Allow running command containers as non-root user with EBS backed (and other) workspace volumes

[patrobinson]

When using a storage provisioner, such as aws-ebs-csi, the default permission mask for the volume mount is 755 and there's no way to change it.

That means when you specify a workspace from one of these provisioners you get a volume owned by root, which is not-writable by non-root users:

config.yaml snipped

config:
  agent-config:
    hooksVolume:
      name: buildkite-hooks
      configMap:
        defaultMode: 493
        name: buildkite-agent-hooks
  workspace-volume:
    ephemeral:
      volumeClaimTemplate:
        spec:
          accessModes: ["ReadWriteOnce"]
          resources:
            requests:
              storage: 1Gi
    name: workspace-volume

configMap pre-checkout hook:

#!/bin/sh

ls -l /
ls -l /workspace
ls -l /workspace/sockets || true

This means using a command container that has the USER set to something other than root isn't possible.
Firstly our agent can't start, because it needs access to write a job-api socket file. You get:

Error: Error setting up Job API: creating job API server: creating socket server: creating socket directory: mkdir /workspace/sockets: permission denied

This can be worked around by mounting an in-memory container to the /workspace/sockets directory with the following config snipped:

  pod-spec-patch:
    containers:
      - name: container-0
        volumeMounts:
          - name: socket-dir
            mountPath: /workspace/sockets
    volumes:
      - name: socket-dir
        emptyDir:
          medium: Memory

But the command container still has no ability to write to /workspace directory, which is a common use case.

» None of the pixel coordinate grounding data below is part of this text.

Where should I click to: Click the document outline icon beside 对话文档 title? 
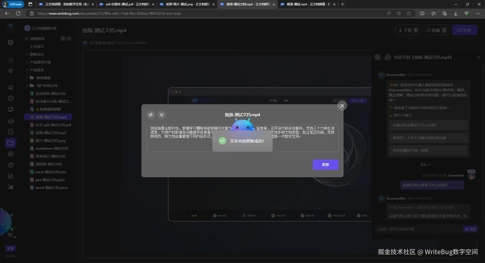pos(377,57)
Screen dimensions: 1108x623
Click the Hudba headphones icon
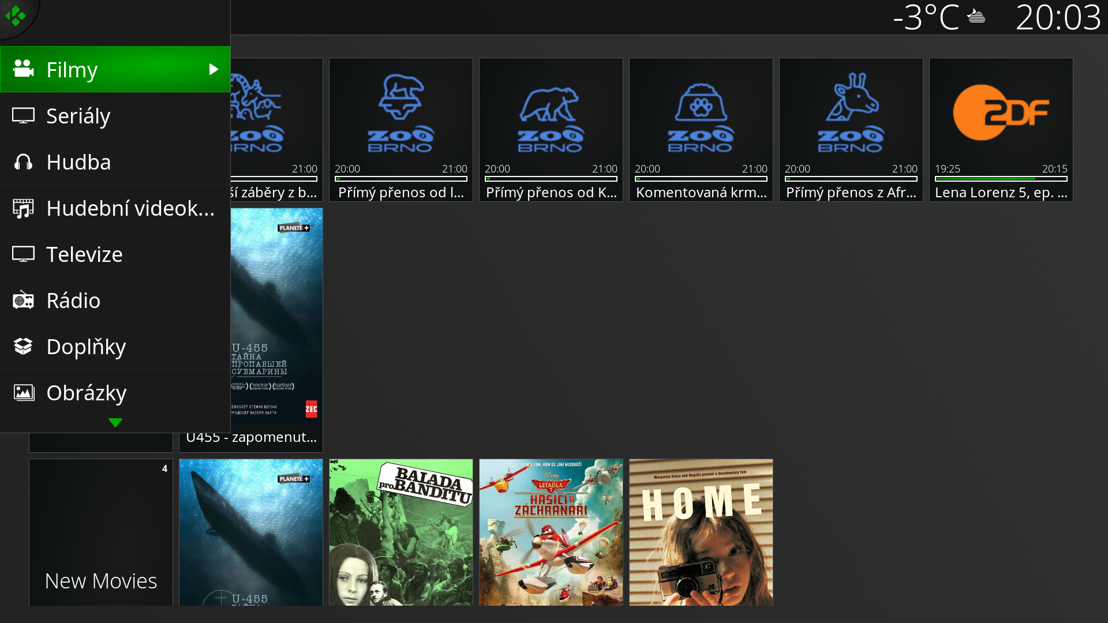(23, 162)
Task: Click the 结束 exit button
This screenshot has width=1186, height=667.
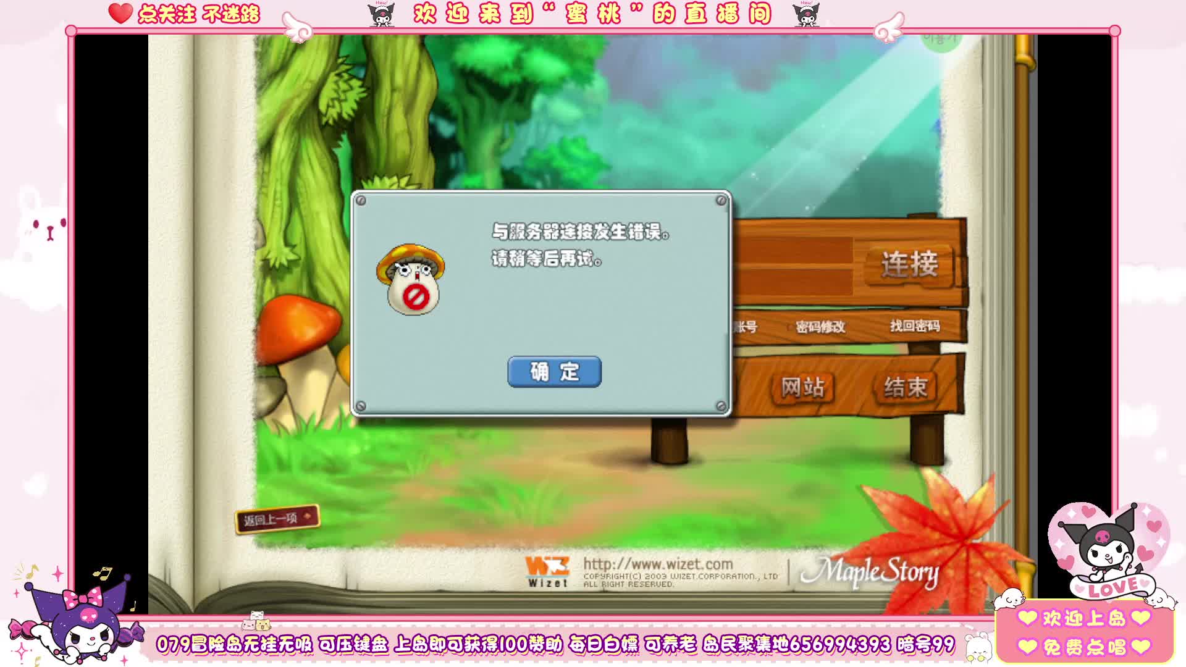Action: (x=906, y=388)
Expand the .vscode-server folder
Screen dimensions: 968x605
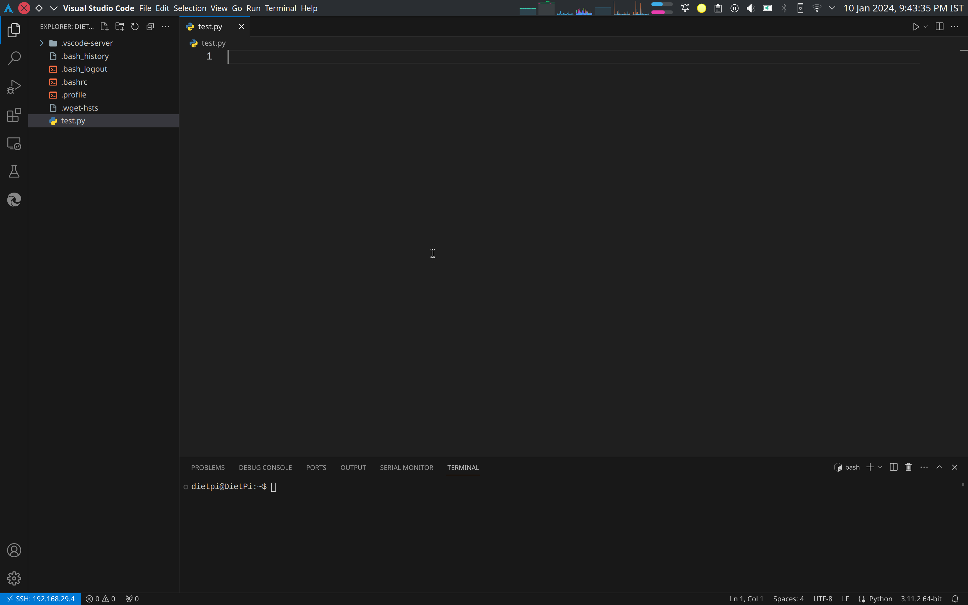(x=42, y=43)
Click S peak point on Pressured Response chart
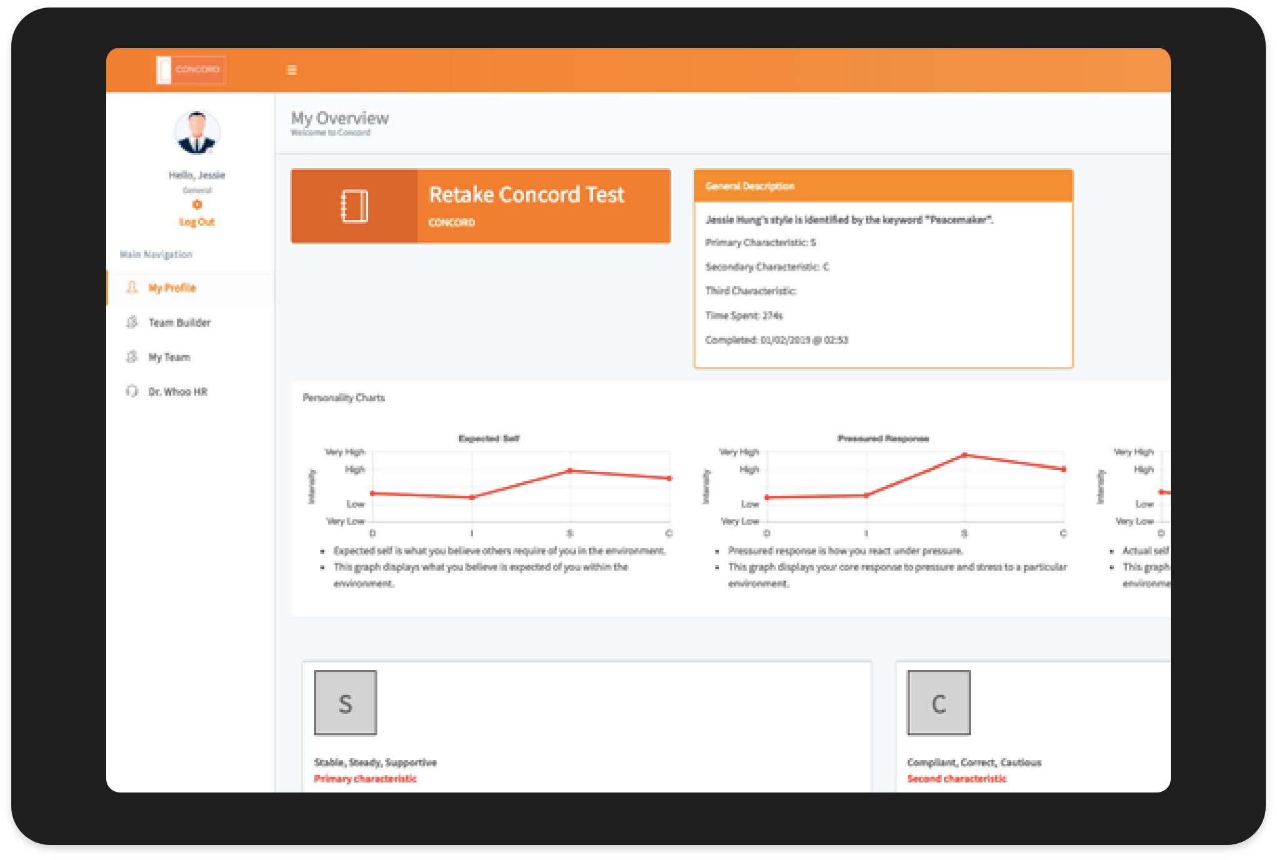 click(965, 455)
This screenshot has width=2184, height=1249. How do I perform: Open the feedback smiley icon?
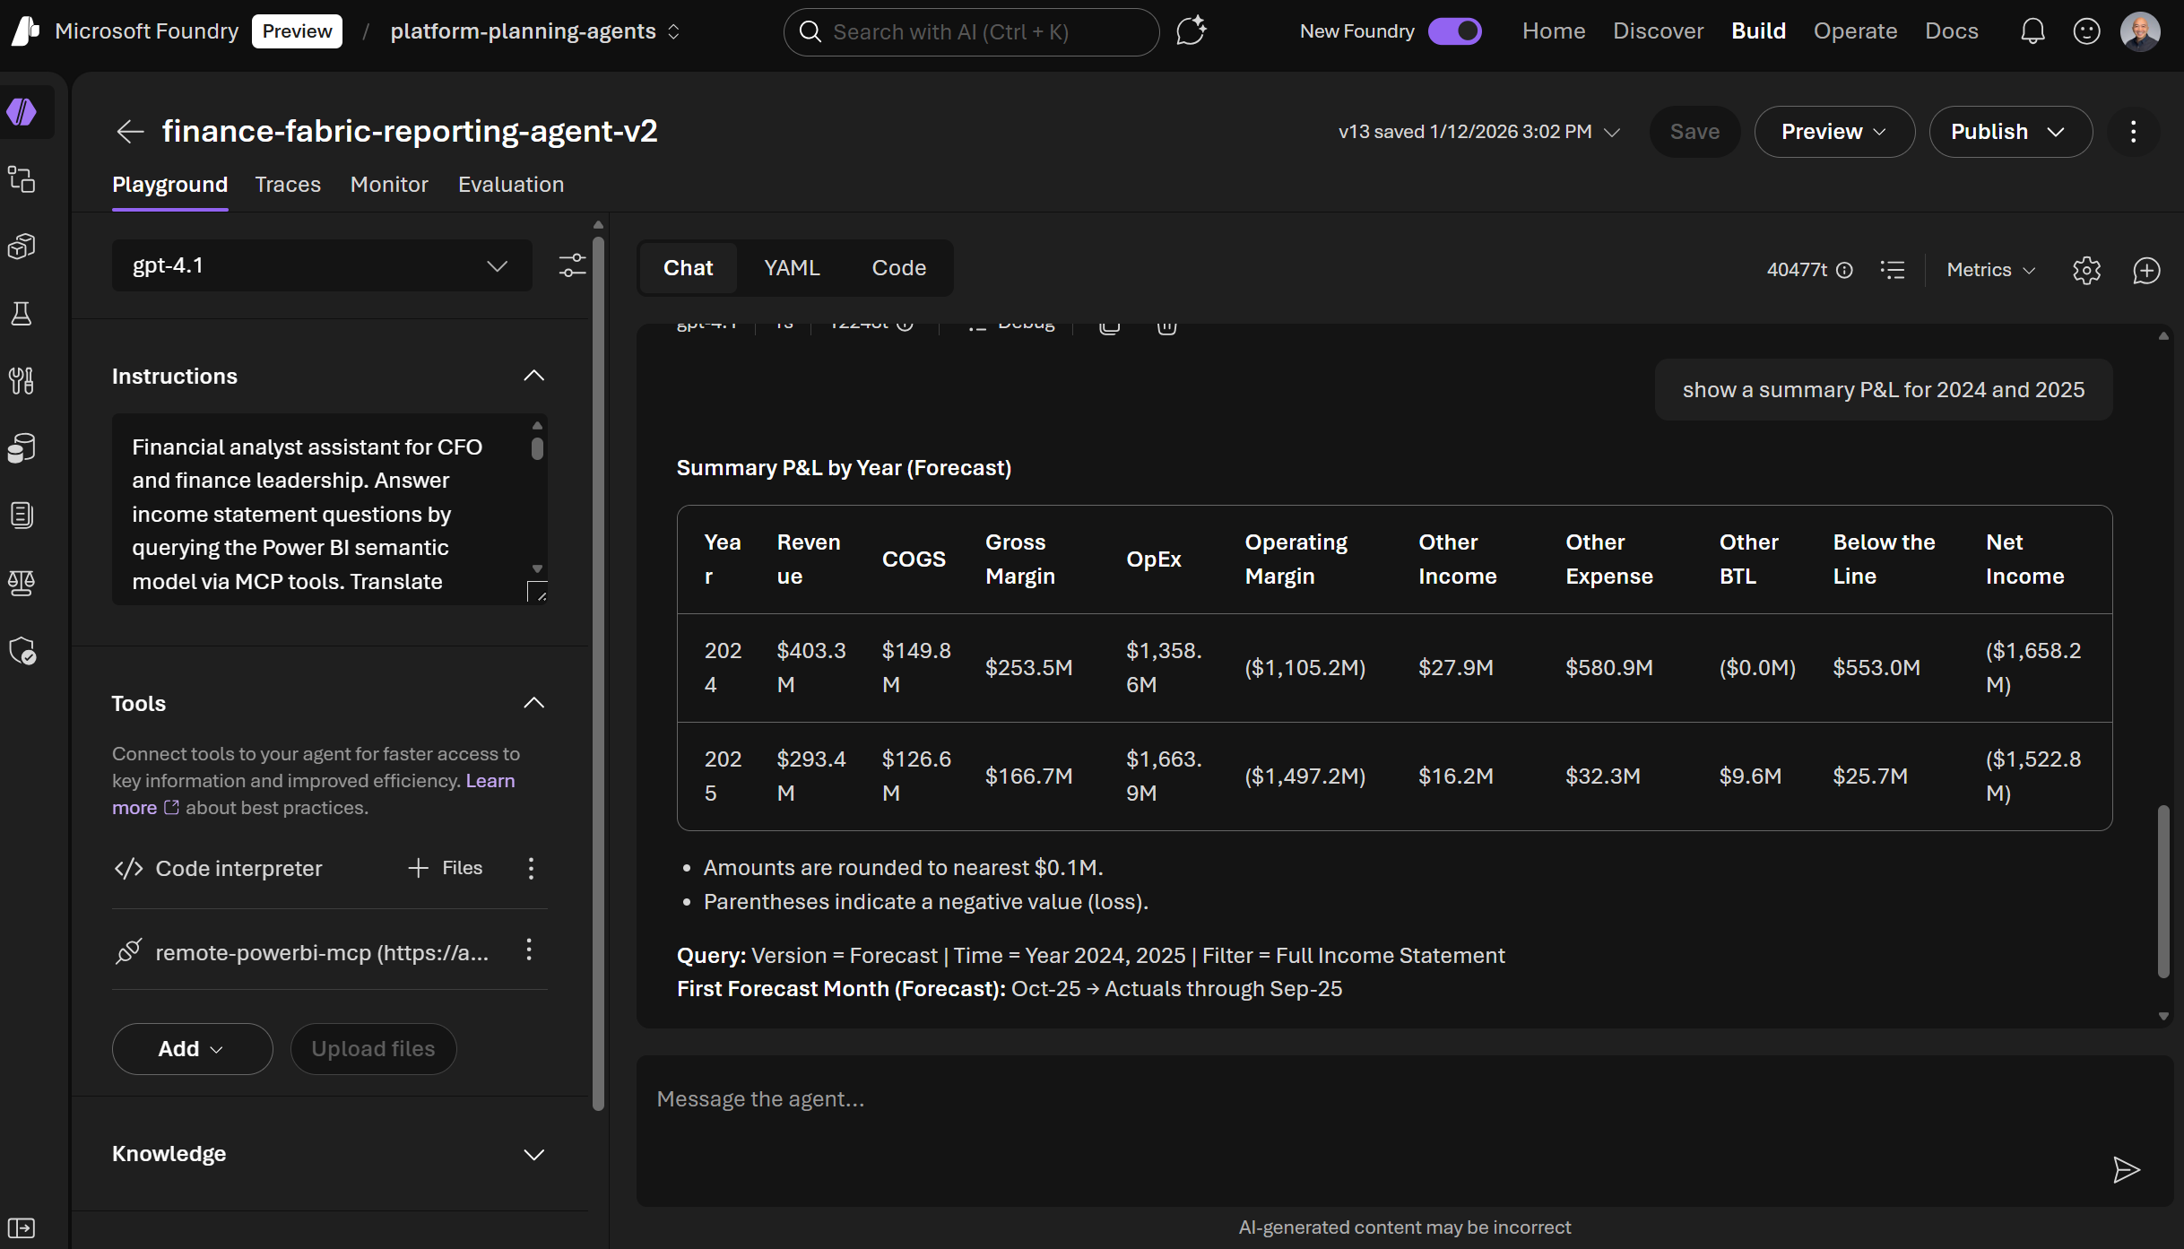tap(2086, 31)

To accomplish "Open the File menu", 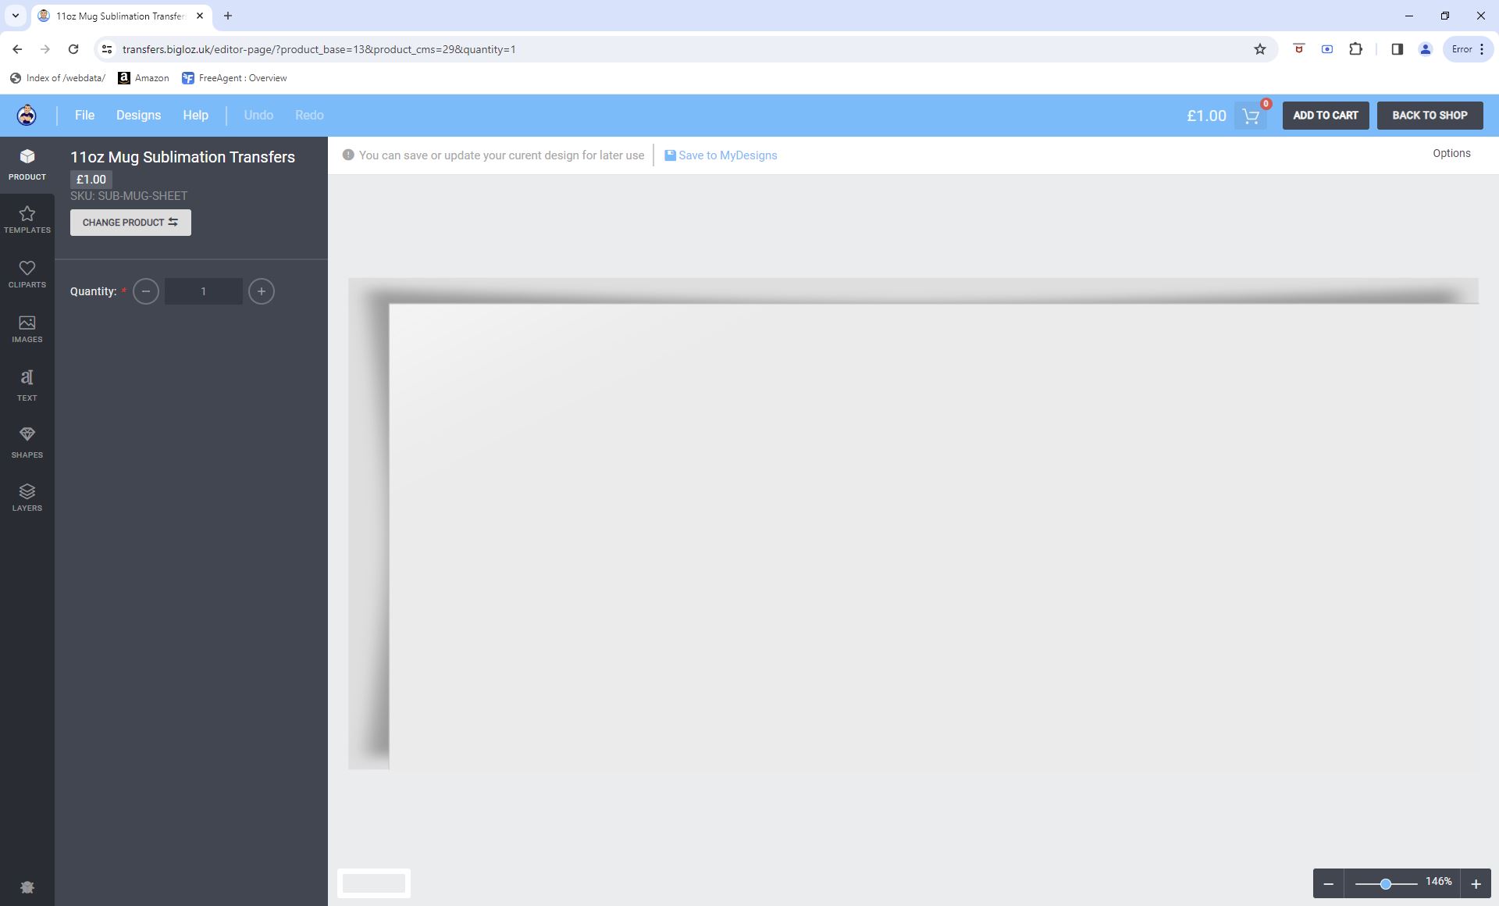I will [84, 116].
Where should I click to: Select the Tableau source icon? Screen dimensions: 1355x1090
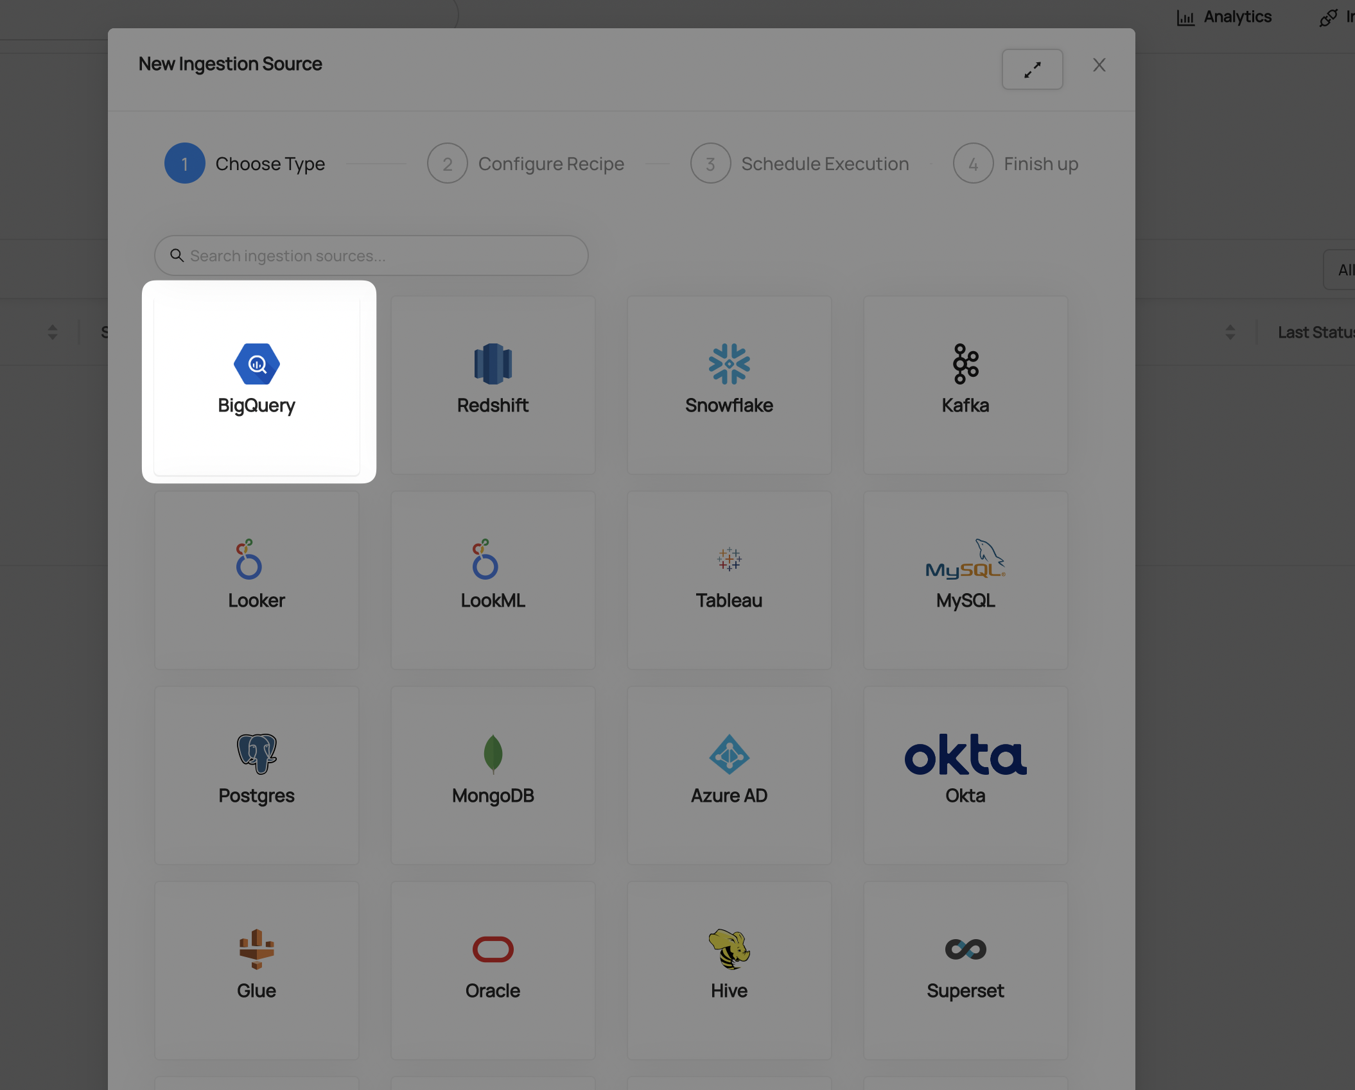click(x=729, y=559)
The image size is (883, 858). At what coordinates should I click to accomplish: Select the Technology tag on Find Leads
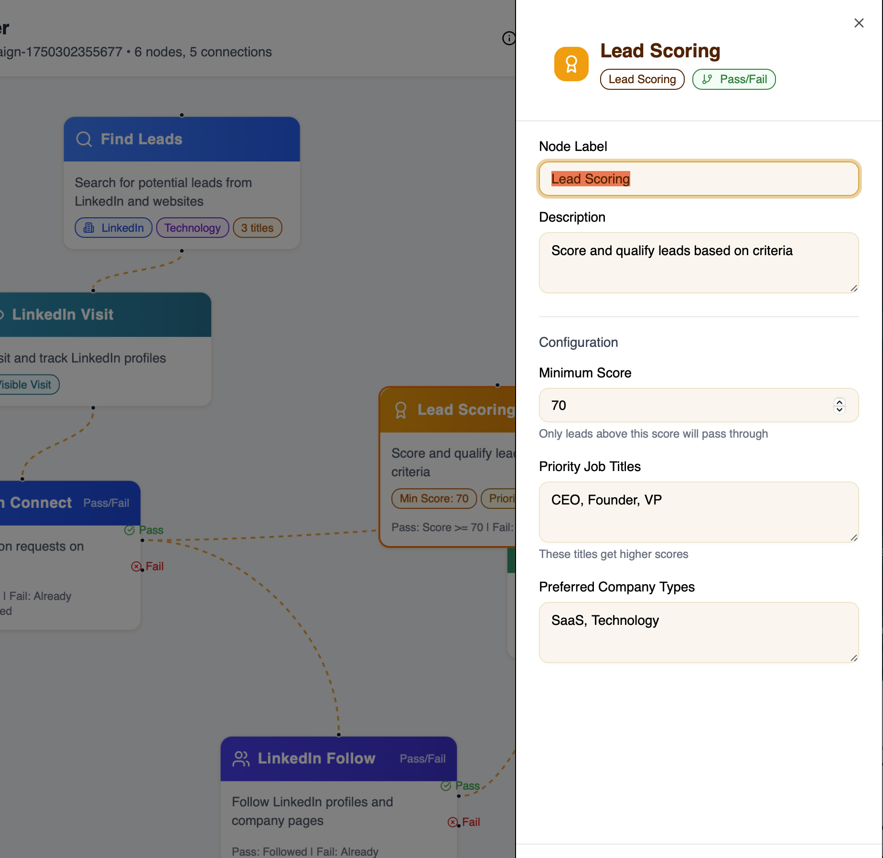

We already handle this issue within the checkout container by ensuring all files are created as the same user as the SecurityContext provided https://github.com/buildkite/agent-stack-k8s/blob/main/internal/controller/scheduler/scheduler.go#L837-L838

But since the volume as mounted as 755, the checkout container has no permission to write to the directory.

I tried to patch this by telling the checkout container to change ownership of the directory to the relevant user before it changes users,

                checkoutContainer.Args = []string{fmt.Sprintf(`set -exufo pipefail
 addgroup -g %d buildkite-agent
 adduser -D -u %d -G buildkite-agent -h /workspace buildkite-agent
+chown -R %d:%d /workspace
 su buildkite-agent -c "%s && buildkite-agent-entrypoint bootstrap"`,
+                       podGroup,
+                       podUser,
                        podGroup,
                        podUser,
                        gitConfigCmd,

But it causes the agent to fail to start with:

2024-12-13 04:00:30 INFO   Build Path doesn't exist, creating it (/workspace/build)
fatal: failed to create builds path: mkdir /workspace/build: permission denied

So I landed on this solution, copying the existing implementation that checkout uses to ensure it runs as root then chown the directory in the init container.

Result:

[patrobinson]

This could be refactored, it's pretty similar to the createCheckoutContainer code

But gathering early feedback first.

[DrJosh9000]

This seems like a good solution.

[patrobinson]

@DrJosh9000 thanks, I've marked this as ready for review

[DrJosh9000]

LGTM with one name change. I also have some minor cleanup suggestions but these also apply to the existing createCheckoutContainer, so feel free to split off into a followup.